== WORK ITEM ==
Up to and including the line with "キャンペーン情報 (302, 428)", please set down the entries below exactly, starting from the first line.

== AVAILABLE RECORDS ==
+ + + +

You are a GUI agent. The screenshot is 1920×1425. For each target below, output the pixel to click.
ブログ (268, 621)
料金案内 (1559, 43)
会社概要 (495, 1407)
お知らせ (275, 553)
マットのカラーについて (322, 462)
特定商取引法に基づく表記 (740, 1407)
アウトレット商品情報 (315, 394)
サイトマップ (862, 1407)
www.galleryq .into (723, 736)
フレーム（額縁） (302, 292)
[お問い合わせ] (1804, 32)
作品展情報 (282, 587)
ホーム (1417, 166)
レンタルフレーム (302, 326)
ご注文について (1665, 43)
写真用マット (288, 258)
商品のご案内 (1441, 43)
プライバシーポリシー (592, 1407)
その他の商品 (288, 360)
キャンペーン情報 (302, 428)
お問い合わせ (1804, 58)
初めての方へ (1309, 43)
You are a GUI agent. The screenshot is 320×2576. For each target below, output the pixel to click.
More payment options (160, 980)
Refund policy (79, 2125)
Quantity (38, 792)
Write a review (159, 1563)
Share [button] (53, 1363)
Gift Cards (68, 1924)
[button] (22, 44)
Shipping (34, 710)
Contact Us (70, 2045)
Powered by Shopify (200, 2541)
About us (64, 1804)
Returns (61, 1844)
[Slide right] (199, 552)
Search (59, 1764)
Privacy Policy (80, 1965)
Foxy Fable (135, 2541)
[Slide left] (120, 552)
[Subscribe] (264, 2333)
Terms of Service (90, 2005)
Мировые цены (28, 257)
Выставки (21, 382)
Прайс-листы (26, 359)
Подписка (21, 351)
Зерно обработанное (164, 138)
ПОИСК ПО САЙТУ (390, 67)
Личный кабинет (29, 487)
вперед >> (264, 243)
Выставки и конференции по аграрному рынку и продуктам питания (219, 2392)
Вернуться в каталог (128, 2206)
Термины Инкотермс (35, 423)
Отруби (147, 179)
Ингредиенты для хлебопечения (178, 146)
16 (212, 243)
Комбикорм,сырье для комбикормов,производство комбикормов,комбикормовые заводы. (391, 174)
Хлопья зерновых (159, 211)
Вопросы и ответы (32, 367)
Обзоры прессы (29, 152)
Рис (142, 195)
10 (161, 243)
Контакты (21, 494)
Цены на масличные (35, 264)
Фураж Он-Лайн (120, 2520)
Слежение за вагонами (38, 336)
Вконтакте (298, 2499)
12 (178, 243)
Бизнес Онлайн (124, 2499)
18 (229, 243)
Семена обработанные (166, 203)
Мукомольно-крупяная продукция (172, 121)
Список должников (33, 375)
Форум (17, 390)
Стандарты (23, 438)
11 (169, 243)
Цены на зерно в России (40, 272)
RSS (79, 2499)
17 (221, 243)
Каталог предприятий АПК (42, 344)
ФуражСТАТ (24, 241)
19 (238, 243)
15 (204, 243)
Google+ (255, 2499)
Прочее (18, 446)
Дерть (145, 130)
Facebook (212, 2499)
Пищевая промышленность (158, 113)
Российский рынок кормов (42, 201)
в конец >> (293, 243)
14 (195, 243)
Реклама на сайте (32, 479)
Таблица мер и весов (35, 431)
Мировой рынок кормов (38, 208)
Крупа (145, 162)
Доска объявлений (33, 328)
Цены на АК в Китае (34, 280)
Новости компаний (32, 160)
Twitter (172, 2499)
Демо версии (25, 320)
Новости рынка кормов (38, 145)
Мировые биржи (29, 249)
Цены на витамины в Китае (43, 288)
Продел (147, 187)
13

+ + + +

== TASK ANSWER ==
You are a GUI agent. The screenshot is 1920×1425. For each target below, output the pixel to click.
ブログ (268, 621)
料金案内 (1559, 43)
会社概要 (495, 1407)
お知らせ (275, 553)
マットのカラーについて (322, 462)
特定商取引法に基づく表記 (740, 1407)
アウトレット商品情報 (315, 394)
サイトマップ (862, 1407)
www.galleryq .into (723, 736)
フレーム（額縁） (302, 292)
[お問い合わせ] (1804, 32)
作品展情報 (282, 587)
ホーム (1417, 166)
レンタルフレーム (302, 326)
ご注文について (1665, 43)
写真用マット (288, 258)
商品のご案内 (1441, 43)
プライバシーポリシー (592, 1407)
その他の商品 (288, 360)
キャンペーン情報 (302, 428)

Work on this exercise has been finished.